▶ **Work request**:
Your response should be a copy of each line in the listing below that includes the word "computer".

▶ **Data excerpts**:
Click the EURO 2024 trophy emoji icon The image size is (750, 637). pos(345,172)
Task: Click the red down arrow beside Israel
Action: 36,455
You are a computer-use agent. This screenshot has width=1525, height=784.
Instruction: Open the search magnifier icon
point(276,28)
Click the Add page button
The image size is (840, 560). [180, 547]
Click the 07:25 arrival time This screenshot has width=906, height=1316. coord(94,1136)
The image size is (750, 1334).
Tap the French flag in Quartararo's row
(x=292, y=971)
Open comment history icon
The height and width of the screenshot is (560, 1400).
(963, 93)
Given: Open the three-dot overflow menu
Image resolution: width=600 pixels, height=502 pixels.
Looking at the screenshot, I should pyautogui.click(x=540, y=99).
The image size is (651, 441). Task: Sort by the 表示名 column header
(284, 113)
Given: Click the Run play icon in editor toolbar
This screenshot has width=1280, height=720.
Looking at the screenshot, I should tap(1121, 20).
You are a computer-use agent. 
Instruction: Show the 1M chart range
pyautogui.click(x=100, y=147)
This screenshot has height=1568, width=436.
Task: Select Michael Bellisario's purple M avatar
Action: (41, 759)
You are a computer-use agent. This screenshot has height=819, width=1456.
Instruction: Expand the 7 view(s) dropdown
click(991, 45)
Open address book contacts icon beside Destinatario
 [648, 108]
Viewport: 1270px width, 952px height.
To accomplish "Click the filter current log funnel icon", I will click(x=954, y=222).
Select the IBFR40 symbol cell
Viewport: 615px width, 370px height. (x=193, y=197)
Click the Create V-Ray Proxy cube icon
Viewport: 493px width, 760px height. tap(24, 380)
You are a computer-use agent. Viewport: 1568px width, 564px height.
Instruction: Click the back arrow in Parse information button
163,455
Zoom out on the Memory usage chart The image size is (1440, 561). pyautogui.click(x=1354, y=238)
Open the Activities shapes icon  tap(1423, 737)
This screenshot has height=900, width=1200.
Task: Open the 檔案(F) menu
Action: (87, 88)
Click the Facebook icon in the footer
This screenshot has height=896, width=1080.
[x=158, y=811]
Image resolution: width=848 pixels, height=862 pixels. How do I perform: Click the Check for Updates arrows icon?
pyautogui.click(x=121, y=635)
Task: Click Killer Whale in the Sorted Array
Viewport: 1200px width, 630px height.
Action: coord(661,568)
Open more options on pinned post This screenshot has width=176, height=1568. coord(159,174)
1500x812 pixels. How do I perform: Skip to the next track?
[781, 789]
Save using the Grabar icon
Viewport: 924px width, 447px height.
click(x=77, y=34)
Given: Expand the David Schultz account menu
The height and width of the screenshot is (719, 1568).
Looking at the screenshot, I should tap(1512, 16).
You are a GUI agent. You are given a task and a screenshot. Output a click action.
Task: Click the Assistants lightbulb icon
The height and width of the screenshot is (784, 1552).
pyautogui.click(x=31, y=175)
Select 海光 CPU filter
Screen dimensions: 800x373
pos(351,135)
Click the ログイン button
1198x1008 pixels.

▶ **Response to the exercise**:
You are a computer-use agent. This screenshot has width=1525, height=784.
You are a computer-use agent. 
You are a computer-use agent. This screenshot has height=819, width=1456.
You are a computer-use agent. Viewport: 1568px width, 564px height.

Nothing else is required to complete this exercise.